++++ Exercise material ++++

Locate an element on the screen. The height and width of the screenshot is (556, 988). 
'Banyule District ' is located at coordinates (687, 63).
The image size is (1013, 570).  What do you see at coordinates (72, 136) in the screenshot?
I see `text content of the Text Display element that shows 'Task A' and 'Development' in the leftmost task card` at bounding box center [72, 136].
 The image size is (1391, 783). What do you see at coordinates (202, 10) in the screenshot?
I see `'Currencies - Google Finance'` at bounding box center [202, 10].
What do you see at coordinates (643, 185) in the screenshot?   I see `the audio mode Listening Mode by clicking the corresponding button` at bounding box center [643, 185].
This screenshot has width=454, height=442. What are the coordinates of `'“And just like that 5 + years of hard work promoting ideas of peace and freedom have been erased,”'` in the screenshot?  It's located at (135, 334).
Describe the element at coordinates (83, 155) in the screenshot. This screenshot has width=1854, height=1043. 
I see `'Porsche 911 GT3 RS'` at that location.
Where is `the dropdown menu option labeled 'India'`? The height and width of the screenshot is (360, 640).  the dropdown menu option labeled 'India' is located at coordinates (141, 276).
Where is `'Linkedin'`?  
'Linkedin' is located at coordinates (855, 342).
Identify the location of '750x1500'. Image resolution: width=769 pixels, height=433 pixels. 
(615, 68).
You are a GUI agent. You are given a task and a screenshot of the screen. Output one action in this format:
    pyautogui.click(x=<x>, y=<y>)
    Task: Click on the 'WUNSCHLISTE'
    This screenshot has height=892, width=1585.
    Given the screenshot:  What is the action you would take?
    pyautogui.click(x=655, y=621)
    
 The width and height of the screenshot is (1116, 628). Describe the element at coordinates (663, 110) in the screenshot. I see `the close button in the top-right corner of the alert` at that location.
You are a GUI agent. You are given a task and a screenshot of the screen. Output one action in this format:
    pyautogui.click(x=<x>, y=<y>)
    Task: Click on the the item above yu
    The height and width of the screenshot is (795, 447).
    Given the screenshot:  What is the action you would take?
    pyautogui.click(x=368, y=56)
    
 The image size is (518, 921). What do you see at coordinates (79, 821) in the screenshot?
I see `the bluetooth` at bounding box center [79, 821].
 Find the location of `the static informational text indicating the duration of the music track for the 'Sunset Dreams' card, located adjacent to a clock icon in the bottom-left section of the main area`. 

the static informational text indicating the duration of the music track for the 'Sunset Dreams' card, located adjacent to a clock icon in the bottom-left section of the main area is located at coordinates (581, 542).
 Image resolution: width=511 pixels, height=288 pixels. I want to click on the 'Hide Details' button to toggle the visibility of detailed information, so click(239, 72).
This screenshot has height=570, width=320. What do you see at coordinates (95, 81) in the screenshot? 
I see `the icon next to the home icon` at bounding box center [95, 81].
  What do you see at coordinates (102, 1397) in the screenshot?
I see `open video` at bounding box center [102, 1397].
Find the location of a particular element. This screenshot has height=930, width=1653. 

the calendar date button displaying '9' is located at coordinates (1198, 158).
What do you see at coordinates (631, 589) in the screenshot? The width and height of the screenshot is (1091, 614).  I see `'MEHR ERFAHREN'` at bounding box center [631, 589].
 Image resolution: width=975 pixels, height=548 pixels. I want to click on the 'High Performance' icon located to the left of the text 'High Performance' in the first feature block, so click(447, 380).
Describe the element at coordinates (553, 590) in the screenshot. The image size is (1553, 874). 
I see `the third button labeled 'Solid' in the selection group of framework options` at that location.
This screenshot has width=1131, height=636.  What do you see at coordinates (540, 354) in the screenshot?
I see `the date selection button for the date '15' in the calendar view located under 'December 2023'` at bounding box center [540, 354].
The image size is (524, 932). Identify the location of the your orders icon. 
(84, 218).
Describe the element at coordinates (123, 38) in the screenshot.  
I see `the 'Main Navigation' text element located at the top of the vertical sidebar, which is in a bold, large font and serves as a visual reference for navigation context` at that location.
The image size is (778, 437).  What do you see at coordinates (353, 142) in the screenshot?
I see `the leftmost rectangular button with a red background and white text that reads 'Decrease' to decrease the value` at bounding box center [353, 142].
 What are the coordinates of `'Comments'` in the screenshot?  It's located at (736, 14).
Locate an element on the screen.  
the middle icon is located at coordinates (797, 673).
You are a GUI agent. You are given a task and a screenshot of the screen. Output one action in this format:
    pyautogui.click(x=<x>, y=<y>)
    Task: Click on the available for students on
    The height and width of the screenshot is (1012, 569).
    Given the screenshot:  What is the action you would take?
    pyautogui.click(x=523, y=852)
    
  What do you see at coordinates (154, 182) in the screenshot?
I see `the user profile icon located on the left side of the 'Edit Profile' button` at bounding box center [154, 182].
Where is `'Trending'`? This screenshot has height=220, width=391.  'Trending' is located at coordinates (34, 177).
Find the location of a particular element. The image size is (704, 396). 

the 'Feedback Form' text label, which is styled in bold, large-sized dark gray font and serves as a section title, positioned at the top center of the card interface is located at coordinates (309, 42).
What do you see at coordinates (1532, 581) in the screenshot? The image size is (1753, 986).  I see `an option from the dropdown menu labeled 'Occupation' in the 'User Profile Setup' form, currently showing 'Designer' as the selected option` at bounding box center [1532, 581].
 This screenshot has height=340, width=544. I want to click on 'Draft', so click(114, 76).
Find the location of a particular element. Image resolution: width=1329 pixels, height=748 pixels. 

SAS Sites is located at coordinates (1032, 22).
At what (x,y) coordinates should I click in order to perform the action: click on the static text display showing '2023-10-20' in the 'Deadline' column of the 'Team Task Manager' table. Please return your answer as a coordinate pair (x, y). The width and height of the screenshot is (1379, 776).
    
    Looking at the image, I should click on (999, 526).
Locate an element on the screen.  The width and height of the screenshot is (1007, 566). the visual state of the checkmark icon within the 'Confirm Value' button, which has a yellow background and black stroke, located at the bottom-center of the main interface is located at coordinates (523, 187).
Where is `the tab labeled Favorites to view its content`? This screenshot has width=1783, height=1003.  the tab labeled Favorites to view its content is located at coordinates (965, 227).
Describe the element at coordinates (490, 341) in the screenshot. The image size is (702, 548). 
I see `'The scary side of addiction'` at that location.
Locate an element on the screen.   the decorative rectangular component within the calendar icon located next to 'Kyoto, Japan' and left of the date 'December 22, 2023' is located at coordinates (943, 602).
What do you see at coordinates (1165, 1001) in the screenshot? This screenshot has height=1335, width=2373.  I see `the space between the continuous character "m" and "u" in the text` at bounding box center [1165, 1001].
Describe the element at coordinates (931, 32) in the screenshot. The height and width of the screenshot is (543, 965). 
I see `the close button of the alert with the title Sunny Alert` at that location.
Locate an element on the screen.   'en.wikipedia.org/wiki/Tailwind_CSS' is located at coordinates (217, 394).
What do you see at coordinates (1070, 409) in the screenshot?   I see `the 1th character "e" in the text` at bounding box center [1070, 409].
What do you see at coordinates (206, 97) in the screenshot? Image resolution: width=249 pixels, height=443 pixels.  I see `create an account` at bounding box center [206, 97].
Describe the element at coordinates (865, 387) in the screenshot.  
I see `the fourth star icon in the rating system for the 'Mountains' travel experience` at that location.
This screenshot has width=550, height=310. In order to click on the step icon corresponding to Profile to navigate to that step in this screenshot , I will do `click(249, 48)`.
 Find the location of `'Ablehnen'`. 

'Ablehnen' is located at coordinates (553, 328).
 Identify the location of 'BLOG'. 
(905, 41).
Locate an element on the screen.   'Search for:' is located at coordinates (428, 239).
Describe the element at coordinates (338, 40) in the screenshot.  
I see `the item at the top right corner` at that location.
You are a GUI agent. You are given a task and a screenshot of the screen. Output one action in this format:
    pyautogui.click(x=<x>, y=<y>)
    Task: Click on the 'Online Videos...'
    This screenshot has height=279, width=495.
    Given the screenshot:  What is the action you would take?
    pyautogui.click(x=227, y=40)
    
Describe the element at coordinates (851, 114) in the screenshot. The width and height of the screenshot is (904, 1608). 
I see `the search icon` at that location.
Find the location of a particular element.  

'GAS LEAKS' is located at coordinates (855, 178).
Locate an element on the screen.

++++

• Exercise prompt: Convert everything from the start of the rows above down through the line containing "coordinates (687, 63)." into a Markdown table with the columns Number and Content, numbering each line and leaving out blank lines.

• Result of the task:
| Number | Content |
|---|---|
| 1 | Locate an element on the screen. The height and width of the screenshot is (556, 988).  |
| 2 | 'Banyule District ' is located at coordinates (687, 63). |